§ WORK INSTRUCTIONS
Show all lines of the listing that hold the word "answer".
+++
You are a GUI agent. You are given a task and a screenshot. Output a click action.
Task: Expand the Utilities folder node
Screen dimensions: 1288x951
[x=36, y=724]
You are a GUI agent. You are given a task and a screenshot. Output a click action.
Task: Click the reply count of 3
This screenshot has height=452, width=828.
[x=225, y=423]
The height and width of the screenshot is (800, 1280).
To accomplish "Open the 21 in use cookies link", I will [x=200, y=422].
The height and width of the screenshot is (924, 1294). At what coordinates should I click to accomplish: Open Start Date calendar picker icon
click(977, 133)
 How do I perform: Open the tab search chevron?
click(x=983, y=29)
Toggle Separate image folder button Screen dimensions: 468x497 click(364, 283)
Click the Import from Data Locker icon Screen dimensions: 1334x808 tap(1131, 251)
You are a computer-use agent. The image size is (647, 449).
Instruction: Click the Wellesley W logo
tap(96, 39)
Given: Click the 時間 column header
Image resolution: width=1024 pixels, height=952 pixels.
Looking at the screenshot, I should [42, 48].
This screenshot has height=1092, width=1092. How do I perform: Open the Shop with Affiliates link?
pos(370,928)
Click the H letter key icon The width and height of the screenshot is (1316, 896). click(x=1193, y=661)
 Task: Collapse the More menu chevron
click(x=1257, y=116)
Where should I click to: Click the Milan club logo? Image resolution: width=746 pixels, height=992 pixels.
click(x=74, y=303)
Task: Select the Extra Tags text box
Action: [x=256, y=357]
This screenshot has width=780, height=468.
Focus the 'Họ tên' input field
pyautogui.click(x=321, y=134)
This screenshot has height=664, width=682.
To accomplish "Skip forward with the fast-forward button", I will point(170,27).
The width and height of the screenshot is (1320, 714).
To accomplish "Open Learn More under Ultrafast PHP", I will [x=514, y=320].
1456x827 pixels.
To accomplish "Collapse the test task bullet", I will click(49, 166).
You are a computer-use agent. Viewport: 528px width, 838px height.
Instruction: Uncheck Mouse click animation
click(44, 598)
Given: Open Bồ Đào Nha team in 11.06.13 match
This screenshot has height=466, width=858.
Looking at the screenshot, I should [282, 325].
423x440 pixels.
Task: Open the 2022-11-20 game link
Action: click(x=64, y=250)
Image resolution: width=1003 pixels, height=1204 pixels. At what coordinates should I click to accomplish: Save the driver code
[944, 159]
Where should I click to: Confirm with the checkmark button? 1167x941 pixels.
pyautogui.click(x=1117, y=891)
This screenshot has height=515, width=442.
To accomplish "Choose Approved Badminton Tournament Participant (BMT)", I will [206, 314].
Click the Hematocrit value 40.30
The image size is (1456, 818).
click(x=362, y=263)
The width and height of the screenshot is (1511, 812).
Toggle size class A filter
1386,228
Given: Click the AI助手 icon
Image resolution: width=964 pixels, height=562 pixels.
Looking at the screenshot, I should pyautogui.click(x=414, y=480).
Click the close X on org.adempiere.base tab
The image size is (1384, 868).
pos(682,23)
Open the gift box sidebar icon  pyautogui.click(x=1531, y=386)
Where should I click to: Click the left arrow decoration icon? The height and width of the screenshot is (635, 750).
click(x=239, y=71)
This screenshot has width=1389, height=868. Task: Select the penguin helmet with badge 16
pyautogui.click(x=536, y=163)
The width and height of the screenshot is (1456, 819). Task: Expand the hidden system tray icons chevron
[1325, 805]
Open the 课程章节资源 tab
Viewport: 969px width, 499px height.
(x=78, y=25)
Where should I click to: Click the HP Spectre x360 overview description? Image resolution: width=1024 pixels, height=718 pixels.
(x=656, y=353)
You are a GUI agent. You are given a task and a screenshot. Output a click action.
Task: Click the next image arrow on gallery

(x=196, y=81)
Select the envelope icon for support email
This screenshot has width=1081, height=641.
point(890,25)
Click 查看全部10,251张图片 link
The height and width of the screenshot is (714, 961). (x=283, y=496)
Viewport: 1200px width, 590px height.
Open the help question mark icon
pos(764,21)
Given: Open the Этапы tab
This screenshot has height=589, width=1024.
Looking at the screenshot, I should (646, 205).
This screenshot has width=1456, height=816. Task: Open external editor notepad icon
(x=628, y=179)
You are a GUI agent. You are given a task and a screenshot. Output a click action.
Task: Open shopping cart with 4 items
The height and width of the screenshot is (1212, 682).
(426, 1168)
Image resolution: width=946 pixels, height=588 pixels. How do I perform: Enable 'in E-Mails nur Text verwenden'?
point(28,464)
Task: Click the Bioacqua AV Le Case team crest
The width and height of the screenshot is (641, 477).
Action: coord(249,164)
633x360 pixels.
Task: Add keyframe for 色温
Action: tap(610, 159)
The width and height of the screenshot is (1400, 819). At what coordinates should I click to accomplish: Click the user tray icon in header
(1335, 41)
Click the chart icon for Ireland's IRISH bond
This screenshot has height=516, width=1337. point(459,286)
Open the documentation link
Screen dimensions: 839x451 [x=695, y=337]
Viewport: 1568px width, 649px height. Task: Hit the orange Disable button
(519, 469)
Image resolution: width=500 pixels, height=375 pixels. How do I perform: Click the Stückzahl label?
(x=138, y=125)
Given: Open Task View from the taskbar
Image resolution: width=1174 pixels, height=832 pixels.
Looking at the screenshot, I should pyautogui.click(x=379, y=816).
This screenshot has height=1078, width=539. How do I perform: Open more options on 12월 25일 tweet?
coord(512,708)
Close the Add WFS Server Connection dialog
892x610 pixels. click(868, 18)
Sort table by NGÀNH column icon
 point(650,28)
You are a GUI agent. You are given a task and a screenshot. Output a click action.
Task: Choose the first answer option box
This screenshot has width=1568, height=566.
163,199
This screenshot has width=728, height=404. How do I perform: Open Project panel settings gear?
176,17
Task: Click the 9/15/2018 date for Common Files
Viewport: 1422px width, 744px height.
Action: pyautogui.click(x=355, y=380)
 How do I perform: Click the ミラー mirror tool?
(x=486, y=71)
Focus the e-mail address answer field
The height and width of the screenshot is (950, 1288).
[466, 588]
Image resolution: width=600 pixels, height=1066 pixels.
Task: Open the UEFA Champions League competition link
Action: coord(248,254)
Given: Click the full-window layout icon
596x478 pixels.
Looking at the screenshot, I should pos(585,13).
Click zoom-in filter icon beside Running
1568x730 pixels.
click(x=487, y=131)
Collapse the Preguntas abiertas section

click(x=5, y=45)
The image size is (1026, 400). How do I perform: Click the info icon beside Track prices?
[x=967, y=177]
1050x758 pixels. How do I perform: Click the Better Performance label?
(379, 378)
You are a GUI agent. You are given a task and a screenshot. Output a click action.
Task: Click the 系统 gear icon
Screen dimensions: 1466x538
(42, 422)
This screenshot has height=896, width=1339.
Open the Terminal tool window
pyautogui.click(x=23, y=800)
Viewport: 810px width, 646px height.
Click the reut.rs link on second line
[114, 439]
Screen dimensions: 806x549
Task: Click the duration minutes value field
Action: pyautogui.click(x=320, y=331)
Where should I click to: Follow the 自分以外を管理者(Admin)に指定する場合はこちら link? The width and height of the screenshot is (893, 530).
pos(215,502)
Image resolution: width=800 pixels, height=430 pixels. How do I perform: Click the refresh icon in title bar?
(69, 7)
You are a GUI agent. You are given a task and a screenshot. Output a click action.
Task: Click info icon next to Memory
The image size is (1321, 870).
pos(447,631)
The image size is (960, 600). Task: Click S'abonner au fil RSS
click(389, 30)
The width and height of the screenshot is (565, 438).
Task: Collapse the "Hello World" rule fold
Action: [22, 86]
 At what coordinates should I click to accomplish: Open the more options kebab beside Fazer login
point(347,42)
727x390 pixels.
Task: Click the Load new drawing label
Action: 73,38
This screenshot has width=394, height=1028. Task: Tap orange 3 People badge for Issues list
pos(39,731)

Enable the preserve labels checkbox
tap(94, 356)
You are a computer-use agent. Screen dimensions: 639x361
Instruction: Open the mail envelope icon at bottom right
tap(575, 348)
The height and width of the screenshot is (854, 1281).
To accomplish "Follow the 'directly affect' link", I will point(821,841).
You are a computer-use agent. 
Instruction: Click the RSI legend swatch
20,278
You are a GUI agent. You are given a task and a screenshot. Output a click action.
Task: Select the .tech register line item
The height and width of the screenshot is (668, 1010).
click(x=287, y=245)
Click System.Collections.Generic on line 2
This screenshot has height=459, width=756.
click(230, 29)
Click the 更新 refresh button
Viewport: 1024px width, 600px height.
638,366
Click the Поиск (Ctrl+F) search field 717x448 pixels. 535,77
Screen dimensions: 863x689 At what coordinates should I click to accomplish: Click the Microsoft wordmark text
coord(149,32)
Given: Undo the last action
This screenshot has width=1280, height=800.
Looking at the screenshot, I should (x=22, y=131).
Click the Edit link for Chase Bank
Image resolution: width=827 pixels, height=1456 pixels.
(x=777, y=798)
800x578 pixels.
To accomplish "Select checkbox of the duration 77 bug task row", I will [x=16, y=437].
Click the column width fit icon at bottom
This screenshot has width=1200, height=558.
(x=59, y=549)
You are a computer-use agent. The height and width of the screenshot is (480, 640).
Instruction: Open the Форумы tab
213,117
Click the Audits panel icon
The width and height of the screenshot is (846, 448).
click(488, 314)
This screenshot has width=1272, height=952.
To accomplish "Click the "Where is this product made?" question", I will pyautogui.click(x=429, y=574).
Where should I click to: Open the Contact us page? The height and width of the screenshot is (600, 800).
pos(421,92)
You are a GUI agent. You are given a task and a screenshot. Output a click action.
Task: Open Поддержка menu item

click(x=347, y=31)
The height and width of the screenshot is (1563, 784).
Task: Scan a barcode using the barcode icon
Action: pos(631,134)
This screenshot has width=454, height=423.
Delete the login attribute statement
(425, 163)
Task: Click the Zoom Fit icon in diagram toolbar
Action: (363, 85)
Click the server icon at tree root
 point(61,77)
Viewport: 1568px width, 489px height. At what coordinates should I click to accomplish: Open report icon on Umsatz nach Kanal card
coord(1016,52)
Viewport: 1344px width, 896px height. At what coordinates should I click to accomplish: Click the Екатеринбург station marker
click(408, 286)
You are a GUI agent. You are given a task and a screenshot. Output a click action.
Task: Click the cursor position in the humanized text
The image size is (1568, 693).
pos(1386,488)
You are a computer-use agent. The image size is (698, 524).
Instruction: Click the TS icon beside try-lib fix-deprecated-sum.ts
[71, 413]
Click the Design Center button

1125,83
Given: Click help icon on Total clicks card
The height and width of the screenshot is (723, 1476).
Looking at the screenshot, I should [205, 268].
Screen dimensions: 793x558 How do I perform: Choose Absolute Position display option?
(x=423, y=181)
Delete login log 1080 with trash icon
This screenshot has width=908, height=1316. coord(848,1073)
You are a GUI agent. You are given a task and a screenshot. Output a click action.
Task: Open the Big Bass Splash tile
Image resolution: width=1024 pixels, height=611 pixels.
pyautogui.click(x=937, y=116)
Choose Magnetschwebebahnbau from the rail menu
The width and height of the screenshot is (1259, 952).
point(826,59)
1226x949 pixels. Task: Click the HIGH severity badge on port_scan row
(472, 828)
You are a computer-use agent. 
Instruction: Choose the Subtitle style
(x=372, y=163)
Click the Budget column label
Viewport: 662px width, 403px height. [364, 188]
+++
§ OUTPUT FOR THIS TASK
Task: Choose the first answer option box
Focus the e-mail address answer field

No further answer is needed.